Come si evince il tema sentimentale-passionale che nella novella era marginale, diviene nel dramma il fulcro della vicenda. Il motivo di questo cambiamento si può rintracciare nell’idea che lo stesso Verga aveva del dramma. In un’intervista a Ugo Ojetti (1894) dichiarava a proposito del teatro: “Lo stimo una forma d’arte inferiore e primitiva”. Il pubblico di un teatro non ha il tempo di meditare sui risvolti sociali ed in più l’ideologia dell’autore è mediata dagli attori.

Diciamo, comunque, che anche nel dramma “Cavalleria rusticana” il Verga tende alla descrizione del vero, lo testimoniano il suo intervento nella scelta dei costumi, la cura nella sistemazione della scenografia, le didascalie (fittissime, specie all’inizio), che hanno lo scopo di guidare la regia e , come dicevamo prima, il ruolo dei personaggi di sfondo (le figure dei paesani).

Nonostante questa tensione verso il vero, l’impresa non riesce (non come l’autore avrebbe voluto). Infatti riproporre la lingua della novella era impensabile, sarebbe stata incomprensibile. Il Verga la rimodellò pensando al pubblico teatrale che non avrebbe inteso una lingua impastata con termini troppo dialettali.

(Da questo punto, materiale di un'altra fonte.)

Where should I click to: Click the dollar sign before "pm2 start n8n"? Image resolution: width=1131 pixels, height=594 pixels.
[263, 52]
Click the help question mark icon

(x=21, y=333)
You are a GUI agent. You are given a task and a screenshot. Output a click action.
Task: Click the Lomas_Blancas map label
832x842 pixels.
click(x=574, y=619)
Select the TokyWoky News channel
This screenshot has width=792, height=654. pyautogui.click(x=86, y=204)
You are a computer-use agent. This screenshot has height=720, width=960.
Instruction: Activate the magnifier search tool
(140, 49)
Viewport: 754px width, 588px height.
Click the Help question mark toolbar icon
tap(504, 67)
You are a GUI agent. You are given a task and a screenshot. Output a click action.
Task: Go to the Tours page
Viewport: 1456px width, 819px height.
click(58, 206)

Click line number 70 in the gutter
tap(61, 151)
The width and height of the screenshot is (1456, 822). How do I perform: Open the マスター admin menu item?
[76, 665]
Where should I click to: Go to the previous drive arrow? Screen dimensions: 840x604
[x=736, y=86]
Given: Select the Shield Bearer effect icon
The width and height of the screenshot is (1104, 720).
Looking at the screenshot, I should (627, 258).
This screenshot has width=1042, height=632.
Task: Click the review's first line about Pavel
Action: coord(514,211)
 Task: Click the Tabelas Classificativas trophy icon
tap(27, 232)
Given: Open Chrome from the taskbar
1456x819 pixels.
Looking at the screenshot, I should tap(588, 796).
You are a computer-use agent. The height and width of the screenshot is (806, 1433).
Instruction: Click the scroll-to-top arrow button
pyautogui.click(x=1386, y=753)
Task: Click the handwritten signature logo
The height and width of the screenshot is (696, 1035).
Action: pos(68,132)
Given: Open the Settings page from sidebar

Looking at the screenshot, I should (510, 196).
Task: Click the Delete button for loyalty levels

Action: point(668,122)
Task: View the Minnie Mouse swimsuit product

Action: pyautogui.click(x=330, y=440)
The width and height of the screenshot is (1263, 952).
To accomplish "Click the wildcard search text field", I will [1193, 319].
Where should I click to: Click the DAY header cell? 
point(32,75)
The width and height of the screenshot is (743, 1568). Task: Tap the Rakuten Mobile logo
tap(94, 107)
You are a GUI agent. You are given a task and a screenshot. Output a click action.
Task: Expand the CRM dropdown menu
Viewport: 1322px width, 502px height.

Ed è qui che si  colgono le stonature maggiori, il dialetto siciliano (che tanto aveva vivacizzato la novella),  qui viene “italianizzato” e compaiono termini impensabili in quell’ambiente popolare della “Cavalleria rusticana” (“vetturale”, “core”).

Dunque, l’autore, per andare incontro alle esigenze del pubblico (che premiò con grande calore il dramma),  elimina il motivo socioeconomico e riduce il dramma al tema sentimentale-passionale.